The company’s natural user-interface ads, or NUads, use Xbox Kinect’s motion sensing technology to transform TV commercials into something you can actively participate in with minimal effort. For instance, people can vote in real-time for a product or service by waving their hand, schedule a calendar reminder for an upcoming TV show, or say “Xbox Near Me” to see a map of locations for whatever retail store just advertised to them. Microsoft first showed off its NUads project at the Cannes International Advertising Festival last June.
“During the Super Bowl, you’re watching TV, some great ads pop up,” said Microsoft manager Lyn Watts in a recent Cnet report. “You say something like, ‘Xbox share,’ it’ll share automatically, on Facebook or Twitter, whatever you like. Advertisers are really impressed by this.”
Essentially, the NUads platform has the potential to start producing commercials that “watch you” while your watching them. In doing so, Microsoft thinks it can lure people away from DVR devices that permit skipping through the commercial breaks that play throughout a TV show. Satellite television service provider Dish Network is even making new DVR boxes (the appropriately named “Hopper” box) that automatically “hops” through those commercials.
The NUads launch couldn’t have come at a better time for the broadcast television industry, which has recently spoken out about how traditional advertising is failing to keep up with audience behavior.
Monday, Chairman of NBC Broadcasting Ted Harbert said “we can no longer ignore time-shifting” within the business model to drive ad revenue. The problem with “time-shifted” (a.k.a. DVR) devices is that the industry doesn’t have enough control to make sure those commercials will play for an audience the way they do for live broadcasting. With NUads, there might be a compelling reason for people to watch commercials willingly and prevent them from skipping through.
NUads could replace Nielsen TV ratings
Harbert also criticized the industry’s standard for content ratings through Nielsen, saying “We’re participating in many initiatives to try and crack the measurement code because we just can’t wait — and wait some more — for Nielsen to do it.” This puts Microsoft as well as its new NUads platform in the perfect position to step up.

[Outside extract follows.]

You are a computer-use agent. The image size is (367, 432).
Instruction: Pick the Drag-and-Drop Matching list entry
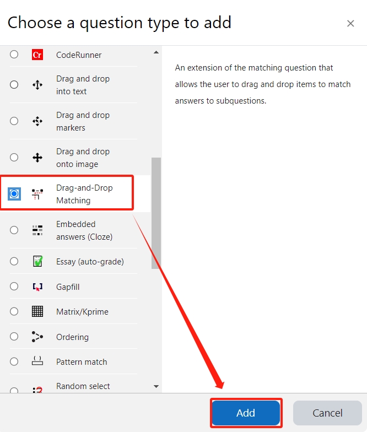[x=84, y=194]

Using the Kinect device, NUads have a far greater means of measuring how people react to a piece of content as well as advertising. It can detect a person’s facial expressions, record/sense audio reactions, and even transmit pieces of video. If done right, Microsoft developers could anonymize this kind of data through the Kinect SDK, and give them an incentive to make sense of this information for advertisers. Basically, a person’s unique private data wouldn’t be shared, but their collective reactions could be turned into important analytics. For example, a laundry detergent commercial that evokes an emotional response in the form of “aww” along with positive facial expressions — not, “Sally from 505 Nowhere Street laughed and cooed obnoxiously at the puppy.”
Microsoft’s Watts did, however, warn all developers to stay mindful of potential privacy intrusion features by adding disclosure statements when appropriate as well as knowing what you’ll do with the data before its collected.
Cnet’s report indicated the NUads interactive advertising platform will launch in late Spring. My guess is that Microsoft will probably coincide the launch with its Xbox announcements at the E3 event in June.
Update 5/17/2012: Microsoft reached out to VentureBeat in regards to the roll out of NUads, clarifying that it hasn’t made any announcement regarding Kinect’s ability to capture data from its users for ad targeting purposes.
The Kinect can capture user data, but Microsoft isn’t enabling this functionality right now. The company did, however, conduct an entire presentation at the PII conference discussing issues of privacy related to this kind of data capturing technology.